Radical stability directs electron capture and transfer dissociation of β-amino acids in peptides.

We report on the characteristics of the radical-ion-driven dissociation of a diverse array of β-amino acids incorporated into α-peptides, as probed by tandem electron-capture and electron-transfer dissociation (ECD/ETD) mass spectrometry. The reported results demonstrate a stronger ECD/ETD dependence on the nature of the amino acid side chain for β-amino acids than for their α-form counterparts. In particular, only aromatic (e.g., β-Phe), and to a substantially lower extent, carbonyl-containing (e.g., β-Glu and β-Gln) amino acid side chains, lead to N-Cβ bond cleavage in the corresponding β-amino acids. We conclude that radical stabilization must be provided by the side chain to enable the radical-driven fragmentation from the nearby backbone carbonyl carbon to proceed. In contrast with the cleavage of backbones derived from α-amino acids, ECD of peptides composed mainly of β-amino acids reveals a shift in cleavage priority from the N-Cβ to the Cα-C bond.
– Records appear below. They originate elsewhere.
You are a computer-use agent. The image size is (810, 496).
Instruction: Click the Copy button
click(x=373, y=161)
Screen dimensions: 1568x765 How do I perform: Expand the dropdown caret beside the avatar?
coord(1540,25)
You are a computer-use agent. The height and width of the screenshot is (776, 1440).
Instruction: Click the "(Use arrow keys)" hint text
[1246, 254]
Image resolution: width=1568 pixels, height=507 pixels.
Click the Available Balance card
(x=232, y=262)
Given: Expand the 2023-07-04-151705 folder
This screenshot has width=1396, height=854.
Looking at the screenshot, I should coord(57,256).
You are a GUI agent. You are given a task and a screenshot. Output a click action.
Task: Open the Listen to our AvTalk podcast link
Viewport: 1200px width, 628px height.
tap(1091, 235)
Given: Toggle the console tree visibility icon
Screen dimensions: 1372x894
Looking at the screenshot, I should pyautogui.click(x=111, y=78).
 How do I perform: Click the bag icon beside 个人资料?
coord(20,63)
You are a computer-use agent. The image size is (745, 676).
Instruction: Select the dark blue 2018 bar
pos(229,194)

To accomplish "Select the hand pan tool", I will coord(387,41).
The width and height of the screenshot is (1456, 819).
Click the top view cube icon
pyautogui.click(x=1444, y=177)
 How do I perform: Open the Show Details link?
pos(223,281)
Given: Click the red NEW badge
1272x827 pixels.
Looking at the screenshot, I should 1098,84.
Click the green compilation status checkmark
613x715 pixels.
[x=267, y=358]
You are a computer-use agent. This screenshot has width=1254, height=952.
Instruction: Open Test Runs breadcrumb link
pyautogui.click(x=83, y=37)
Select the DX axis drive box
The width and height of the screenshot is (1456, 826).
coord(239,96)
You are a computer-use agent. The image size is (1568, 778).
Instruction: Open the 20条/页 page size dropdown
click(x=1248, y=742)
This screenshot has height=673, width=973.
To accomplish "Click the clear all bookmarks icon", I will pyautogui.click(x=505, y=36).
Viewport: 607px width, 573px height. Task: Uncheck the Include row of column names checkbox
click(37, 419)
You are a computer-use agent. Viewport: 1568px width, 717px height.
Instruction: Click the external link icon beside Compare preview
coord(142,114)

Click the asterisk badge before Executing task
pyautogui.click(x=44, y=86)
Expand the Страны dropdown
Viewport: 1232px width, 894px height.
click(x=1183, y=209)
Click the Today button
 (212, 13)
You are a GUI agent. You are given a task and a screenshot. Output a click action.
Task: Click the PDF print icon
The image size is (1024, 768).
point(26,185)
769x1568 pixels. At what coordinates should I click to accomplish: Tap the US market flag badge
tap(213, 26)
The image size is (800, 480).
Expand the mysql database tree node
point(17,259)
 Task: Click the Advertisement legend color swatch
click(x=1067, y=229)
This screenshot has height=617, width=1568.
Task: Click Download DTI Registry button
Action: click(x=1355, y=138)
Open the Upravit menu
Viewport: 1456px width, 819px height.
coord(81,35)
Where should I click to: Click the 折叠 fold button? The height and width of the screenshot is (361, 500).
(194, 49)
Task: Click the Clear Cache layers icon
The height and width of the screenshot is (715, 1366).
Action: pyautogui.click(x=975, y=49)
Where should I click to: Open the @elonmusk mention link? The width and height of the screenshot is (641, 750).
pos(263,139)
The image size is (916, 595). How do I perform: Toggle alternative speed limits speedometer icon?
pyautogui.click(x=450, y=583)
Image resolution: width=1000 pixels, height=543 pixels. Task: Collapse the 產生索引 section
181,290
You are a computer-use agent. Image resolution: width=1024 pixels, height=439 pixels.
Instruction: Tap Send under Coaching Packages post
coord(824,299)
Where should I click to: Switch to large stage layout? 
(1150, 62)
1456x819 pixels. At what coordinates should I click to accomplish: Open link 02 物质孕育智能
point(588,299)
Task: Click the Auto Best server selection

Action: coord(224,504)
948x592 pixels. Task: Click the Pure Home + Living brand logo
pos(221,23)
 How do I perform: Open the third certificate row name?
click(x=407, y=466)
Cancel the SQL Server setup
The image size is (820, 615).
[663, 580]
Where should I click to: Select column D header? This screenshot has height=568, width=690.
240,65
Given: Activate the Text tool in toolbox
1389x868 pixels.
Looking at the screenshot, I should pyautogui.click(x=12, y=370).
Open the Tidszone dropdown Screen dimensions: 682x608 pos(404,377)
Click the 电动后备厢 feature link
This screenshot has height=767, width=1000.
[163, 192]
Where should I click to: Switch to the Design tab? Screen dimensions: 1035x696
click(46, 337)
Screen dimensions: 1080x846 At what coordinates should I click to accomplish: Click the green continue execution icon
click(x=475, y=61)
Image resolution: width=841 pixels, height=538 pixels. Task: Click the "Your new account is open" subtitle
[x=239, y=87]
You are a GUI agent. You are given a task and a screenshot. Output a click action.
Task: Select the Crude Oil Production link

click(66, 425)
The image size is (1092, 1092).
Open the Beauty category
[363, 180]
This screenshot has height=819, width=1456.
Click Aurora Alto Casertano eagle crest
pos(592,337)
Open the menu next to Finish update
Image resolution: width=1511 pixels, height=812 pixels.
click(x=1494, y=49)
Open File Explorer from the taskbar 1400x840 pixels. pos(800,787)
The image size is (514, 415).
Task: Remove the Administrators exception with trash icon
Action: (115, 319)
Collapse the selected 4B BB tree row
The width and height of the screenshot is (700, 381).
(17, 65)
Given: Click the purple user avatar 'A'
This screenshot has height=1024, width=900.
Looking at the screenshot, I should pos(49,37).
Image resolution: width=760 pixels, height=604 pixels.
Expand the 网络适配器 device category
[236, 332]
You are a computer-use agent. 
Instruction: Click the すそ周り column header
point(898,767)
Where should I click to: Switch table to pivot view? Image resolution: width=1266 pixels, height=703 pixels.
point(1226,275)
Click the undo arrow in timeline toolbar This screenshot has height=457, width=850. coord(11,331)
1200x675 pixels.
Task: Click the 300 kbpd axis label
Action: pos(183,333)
The incorporation of CH2 groups into the peptide backbone may thus drastically influence the backbone charge solvation preference. The characteristics of radical-driven β-amino acid dissociation described herein are of particular importance to methods development, applications in peptide sequencing, and peptide and protein modification (e.g., deamidation and isomerization) analysis in life science research.